Do meu ponto de vista, silenciar Lula da Silva, Presidente do Brasil, após ter sido convidado pelo Presidente de Portugal, Marcelo Rebelo de Sousa e após ter sido divulgado pelo governo português a sua intervenção na cerimónia da Liberdade democrática portuguesa, independente dos trâmites, se trata de um erro diplomático e afetivo gravíssimo.

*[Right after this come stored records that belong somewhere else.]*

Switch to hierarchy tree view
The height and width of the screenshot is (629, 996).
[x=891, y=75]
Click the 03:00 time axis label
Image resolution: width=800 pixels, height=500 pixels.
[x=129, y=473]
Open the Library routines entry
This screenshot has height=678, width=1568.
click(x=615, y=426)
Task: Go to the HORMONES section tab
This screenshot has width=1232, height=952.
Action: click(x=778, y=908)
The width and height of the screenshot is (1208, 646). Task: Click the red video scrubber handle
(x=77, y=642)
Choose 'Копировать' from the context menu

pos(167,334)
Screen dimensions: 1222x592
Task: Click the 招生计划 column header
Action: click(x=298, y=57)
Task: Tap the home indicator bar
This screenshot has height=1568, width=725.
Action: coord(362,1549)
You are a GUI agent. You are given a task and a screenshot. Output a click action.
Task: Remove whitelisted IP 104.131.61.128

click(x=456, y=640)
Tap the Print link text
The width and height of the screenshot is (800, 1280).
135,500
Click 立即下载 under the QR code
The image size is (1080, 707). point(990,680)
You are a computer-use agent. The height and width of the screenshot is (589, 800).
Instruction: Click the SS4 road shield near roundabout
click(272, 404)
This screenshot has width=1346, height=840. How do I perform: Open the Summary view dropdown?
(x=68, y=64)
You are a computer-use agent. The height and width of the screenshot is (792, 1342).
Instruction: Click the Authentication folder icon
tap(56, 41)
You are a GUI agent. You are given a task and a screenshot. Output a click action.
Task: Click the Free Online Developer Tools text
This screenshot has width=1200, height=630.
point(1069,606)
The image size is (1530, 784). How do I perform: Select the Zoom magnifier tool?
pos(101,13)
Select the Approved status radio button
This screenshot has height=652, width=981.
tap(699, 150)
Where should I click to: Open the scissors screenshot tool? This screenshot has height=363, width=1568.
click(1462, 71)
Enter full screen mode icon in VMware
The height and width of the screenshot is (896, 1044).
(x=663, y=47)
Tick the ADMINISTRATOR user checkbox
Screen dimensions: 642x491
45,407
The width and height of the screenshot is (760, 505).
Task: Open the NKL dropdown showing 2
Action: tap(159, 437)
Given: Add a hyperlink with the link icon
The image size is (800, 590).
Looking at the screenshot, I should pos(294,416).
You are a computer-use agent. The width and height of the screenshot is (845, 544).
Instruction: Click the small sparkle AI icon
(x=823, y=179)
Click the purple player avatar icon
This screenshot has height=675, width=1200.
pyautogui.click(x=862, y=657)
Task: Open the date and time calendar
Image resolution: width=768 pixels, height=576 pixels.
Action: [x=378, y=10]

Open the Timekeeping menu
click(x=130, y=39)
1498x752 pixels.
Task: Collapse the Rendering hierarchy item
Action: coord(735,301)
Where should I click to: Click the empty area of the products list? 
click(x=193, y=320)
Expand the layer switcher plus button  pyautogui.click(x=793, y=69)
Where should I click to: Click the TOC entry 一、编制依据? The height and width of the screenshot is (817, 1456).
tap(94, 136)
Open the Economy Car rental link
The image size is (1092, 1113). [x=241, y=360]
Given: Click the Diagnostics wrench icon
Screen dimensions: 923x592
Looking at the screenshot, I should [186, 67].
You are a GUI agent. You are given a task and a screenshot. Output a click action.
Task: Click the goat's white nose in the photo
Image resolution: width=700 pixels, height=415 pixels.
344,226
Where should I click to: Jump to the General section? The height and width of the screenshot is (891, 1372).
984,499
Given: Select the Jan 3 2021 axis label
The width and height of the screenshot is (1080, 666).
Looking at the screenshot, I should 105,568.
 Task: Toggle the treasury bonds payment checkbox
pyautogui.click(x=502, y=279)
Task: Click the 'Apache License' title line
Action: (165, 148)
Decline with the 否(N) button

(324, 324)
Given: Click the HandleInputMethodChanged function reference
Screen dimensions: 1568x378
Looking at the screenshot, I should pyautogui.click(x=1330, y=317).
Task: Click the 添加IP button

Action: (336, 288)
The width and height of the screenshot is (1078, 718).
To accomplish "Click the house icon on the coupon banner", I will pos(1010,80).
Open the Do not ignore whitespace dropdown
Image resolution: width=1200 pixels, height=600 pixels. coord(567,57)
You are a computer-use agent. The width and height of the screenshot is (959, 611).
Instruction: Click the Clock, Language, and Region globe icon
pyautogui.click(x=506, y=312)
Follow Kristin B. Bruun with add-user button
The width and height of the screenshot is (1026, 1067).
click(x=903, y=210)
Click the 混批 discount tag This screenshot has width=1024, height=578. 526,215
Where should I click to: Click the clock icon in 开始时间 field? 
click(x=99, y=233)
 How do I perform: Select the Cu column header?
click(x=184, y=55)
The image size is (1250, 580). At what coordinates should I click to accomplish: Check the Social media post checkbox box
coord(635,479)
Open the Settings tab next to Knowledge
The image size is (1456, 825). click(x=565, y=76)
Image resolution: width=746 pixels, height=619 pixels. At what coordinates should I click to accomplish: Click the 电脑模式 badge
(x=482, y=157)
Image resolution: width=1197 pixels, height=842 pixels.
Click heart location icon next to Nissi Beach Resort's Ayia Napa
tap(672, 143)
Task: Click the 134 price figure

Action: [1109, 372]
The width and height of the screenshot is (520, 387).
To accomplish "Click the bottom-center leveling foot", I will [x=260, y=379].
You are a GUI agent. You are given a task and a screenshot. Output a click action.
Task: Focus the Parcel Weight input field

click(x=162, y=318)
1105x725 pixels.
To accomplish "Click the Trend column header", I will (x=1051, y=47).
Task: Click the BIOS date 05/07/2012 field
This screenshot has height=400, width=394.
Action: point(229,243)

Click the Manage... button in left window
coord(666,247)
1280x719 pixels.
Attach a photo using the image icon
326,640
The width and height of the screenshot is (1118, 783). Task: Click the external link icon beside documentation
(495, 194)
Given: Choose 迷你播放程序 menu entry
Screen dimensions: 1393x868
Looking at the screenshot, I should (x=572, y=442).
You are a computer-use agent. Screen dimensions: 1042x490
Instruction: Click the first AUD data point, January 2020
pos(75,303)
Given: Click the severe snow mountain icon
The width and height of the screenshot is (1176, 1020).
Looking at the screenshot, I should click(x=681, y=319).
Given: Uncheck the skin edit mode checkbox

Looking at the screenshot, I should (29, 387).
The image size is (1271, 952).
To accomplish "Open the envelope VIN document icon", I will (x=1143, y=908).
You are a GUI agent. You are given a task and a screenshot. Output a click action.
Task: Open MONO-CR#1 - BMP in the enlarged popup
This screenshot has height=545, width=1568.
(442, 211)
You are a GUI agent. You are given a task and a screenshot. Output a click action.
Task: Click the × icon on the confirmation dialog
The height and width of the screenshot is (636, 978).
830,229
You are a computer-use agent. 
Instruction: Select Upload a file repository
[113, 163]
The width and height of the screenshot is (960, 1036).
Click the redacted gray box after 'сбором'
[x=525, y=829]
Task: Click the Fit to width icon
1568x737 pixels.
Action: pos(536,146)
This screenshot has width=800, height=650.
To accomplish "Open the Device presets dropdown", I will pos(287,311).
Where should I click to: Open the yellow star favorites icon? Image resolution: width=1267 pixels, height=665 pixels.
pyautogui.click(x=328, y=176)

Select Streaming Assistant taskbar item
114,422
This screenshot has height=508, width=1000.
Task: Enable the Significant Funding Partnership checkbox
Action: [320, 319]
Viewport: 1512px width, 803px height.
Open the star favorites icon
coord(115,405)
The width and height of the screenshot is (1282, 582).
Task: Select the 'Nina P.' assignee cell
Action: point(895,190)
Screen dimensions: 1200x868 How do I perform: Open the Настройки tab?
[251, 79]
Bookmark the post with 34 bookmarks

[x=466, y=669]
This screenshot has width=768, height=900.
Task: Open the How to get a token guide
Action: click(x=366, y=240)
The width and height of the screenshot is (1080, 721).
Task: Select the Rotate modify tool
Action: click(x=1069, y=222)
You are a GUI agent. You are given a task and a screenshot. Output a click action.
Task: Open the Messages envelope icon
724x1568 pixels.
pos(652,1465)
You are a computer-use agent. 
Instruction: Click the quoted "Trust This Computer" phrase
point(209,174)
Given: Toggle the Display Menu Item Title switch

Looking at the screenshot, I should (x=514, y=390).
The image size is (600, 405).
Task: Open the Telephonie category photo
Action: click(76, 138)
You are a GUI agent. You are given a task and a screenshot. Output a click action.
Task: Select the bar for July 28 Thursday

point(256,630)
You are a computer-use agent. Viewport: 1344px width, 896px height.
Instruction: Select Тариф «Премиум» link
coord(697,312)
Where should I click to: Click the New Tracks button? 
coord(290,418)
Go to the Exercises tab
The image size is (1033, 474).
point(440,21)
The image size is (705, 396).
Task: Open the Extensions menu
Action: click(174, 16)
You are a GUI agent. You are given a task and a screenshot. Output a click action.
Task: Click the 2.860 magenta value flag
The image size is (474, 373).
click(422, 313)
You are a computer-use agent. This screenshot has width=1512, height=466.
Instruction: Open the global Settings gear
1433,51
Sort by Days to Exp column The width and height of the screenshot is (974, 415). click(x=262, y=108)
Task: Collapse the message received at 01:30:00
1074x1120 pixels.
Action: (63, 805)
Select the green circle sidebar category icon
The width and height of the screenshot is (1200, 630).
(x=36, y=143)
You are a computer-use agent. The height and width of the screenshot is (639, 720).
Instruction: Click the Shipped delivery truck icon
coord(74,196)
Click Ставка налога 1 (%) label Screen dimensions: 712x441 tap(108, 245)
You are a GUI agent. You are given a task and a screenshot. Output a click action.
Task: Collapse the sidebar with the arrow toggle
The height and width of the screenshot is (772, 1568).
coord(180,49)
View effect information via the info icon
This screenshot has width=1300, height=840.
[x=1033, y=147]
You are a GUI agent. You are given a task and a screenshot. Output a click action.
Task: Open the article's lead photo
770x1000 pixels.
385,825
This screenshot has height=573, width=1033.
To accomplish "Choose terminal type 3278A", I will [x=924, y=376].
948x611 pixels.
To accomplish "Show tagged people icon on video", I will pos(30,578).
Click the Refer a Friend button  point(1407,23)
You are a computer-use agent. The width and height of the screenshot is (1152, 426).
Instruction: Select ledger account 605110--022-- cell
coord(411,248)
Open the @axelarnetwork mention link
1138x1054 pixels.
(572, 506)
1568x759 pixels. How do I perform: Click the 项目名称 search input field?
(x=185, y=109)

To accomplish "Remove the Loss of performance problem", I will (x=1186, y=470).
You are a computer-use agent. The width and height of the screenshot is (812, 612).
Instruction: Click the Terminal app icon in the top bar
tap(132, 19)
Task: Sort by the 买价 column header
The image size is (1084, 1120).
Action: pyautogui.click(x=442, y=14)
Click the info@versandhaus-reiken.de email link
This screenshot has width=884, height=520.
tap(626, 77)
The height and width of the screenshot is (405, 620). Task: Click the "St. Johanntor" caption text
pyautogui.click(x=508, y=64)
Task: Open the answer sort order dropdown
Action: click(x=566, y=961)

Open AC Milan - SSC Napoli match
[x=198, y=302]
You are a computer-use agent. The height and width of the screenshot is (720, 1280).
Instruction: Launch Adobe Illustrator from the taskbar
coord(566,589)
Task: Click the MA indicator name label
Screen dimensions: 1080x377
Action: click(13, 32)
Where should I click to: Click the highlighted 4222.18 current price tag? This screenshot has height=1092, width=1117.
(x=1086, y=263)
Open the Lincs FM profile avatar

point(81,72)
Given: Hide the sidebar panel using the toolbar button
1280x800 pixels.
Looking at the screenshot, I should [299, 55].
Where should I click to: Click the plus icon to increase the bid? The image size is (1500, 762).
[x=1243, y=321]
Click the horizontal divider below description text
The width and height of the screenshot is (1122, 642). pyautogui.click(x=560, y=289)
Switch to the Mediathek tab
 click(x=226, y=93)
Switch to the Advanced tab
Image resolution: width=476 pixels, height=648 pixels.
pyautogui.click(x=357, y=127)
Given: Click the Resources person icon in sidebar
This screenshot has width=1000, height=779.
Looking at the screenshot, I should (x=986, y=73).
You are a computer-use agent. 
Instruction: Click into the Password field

O convite que lhe foi feito é um sinal inequívoco para o restabelecimento da amizade e cooperação que se requer, entre Brasil e Portugal, pois é determinante para o presente e para o futuro de muita gente nascida e crescida em territórios da CPLP. Se trata de uma oportunidade para uma compreensão sobre o que de facto significa a tão aclamada “diversidade cultural” de que tanto institucionalmente se fala e sobre as consequências da falta desta mesma “diversidade cultural” tanto na Assembleia da República Portuguesa, como em todos os setores sociais e culturais relevantes da sociedade portuguesa em um momento em que celebramos o 49º ano do 25 de Abril. Silenciar Lula da Silva, é pois, de modo “subtil” negar a sua EXISTÊNCIA e assim sendo negar “subtilmente” as EXISTÊNCIAS de todxs que Lula da Silva REPRESENTA, no Brasil, em Portugal e no mundo. Algo que importa para refletir, se assim preferirem. Relembrando a versão original da canção “Tanto Mar”, de Chico Buarque de Holanda, que foi censurada pela ditadura brasileira em 1975:“Sei que estás em festa, pá Fico contente E enquanto estou ausente Guarda um cravo pra mimEu queria estar na festa, pá Com a tua gente E colher pessoalmente Uma flor do teu jardimSei que há léguas a nos separar Tanto mar, tanto mar Sei que também que é preciso, pá Navegar, navegarLá faz primavera, pá Cá estou doente Manda urgentemente Algum cheirinho de alecrim”.Concluindo, o discurso de Lula da Silva, Presidente do Brasil, faz todo o sentido na cerimónia da Liberdade Democrática, da rememoração do 25 de Abril de 2023, após a retomada democrática brasileira, dado que é uma celebração que não é, nunca foi, nem nunca será somente “portuguesa”.

Um grande VIVA à diversidade cultural existente em Portugal: potência de um presente-futuro transforma – as – dores. Potência de uma Cultura para o AFETO, pois que, DESCOLONIZAR é preciso!